The Intensity of Healing the Birth Wound

Please entertain, for the sake of perspective, this hypothesis: the specific circumstances of our birth provide us each with the "original wound" of this incarnation. Until we acknowledge and embrace this experience it will subtly inhibit our path toward realized self-hood.

Though there is much conversation in healing circles about energies that piggy-back into our present life incarnations, my hypothetical statement deliberately leaves out past life or soul group connection. As a shiatsu practitioner it has been my work to delve my own depths to better help correct those same (but different) inhibitions in clients. This study has yielded a fine-tuning point for gathering clues to support deep change: stay in this life and this body.

As many of us will agree, being born is intense. Though we do not have the mental dexterity to register the exact sensations in the moment, we are able to re-connect with certain depths of this experience as we become independent beings. Naturally, the parents notice instinctive responses in infants before the baby becomes aware of its own actions. Abnormalities in instinctive responses may include the following:
  • Any person who was induced to be born may have a perpetual resistance to being externally motivated in life. Or conversely be unable to motivate without strong stimulation and support.
  • Someone who was separated from his/her mother directly after birth may carry anxiety of being alone or abandoned. This person may have a difficult relationship with sources of nourishment, especially if his/her own mother's milk was not given in the first days. If this person is unable to make the initial bond of primal human embrace, he/she is likely to fumble through natural development stages.
  • If a person did not go through the birth canal (ie. because of cesarean delivery) he/she did not make the primary journey from the womb to the stark reality of life. This person is disposed to collapse when faced with physical struggles, may lack timing and aptitude under the pressures of life.
  • When a woman receives epidural injection during labor, the infant comes into the world anesthetized. The influence of drugs blurs the lines between the in-utero dream-state and air-breathing world. The person will not have a normal pain threshold, and may be unable to register experiences as they happen.
  • When a baby is extracted with forceps pressure is applied to his/her head and neck beyond that already present in the birth canal. This child may be extremely sensitive to external stimulation and cry much more easily than seems in proportion with an experience.
I myself was injected in the crown with a local pain killer. Aside from creating disorientation and skewed since of perspective, my early life experiences were influenced by lack of peripheral sensation in my skull. I grew-up with bumps all over my head from running into things and no instinct to protect my head from cold and wind. On a psychological and emotional level, I realized in young adulthood that I had not developed separation from other peoples expressions of ideas and emotion. With the help of many hours of psycho-emotional therapy and years of self-study I came to realize the sensation of healthy boundaries.

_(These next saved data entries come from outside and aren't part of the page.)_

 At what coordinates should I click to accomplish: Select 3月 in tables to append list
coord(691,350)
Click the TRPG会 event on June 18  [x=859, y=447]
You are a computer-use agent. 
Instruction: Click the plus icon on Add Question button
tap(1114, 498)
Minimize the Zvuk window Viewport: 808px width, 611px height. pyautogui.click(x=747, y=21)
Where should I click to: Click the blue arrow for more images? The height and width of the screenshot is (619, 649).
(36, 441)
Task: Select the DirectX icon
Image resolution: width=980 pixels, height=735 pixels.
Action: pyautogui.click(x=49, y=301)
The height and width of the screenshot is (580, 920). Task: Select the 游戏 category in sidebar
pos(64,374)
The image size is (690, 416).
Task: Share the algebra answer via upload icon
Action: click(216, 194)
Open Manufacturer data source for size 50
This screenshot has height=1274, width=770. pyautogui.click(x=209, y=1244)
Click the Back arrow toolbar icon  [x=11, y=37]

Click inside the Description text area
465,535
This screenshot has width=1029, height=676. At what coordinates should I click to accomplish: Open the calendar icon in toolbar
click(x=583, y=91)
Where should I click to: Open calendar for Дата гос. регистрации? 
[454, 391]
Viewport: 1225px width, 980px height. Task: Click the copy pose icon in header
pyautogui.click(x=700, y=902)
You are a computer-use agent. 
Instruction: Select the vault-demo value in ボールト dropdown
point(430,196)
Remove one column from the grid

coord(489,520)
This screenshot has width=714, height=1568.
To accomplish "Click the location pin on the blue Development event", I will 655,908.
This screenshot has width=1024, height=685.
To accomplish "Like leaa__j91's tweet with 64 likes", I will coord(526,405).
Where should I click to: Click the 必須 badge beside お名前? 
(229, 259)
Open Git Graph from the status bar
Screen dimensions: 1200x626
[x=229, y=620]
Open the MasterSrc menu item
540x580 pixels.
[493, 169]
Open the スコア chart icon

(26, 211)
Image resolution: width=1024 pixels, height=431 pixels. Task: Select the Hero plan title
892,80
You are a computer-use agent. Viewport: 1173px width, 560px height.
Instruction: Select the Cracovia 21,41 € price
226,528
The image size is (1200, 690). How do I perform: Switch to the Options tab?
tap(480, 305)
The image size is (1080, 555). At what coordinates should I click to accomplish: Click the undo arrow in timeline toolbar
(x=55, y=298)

Though we can easily blame our parents or the attending physician for these early traumas, the reality is that these experiences belong to us. Bringing this fact home may be a difficult and winding road, fraught with projections and painful emotions. Many people mire themselves for years in victimhood, yet this brings them no closer to the essence of their lives than remaining ignorant of dysfunction. In the long-run it is a personal journey.

The parent may attempt to speeding along a  child's healing, which may eventually support a young person's ability to accept help from outside sources. Some parents may happily assume the blame to release his/her child from the pain of self-recognition. To this parenting instinct I offer no encouragement. My only advise to parents is to be patient, allow the child to express it's own experiences and provide compassionate support for the natural healing process. Each parent has his or her own birth experience, and has healed from it to the extent required for adulthood. If a parent truly wishes to help, he or she will make an example by continuing to brave unknown waters of healing his/her original wound, and demonstrate understanding for other adults working through their own processes.

According to my original hypothesis, the deepest healing of our lives is accessed through early impacts on our physical bodies. The body is constantly at work shuttling our mental and emotional lives through the current reality. Through our lives there are myriad opportunities and doorways to self-healing. May we all welcome the challenge to open our own doors and accept these deep experiences as part of our selves. May we learn compassion to support this same healing in others.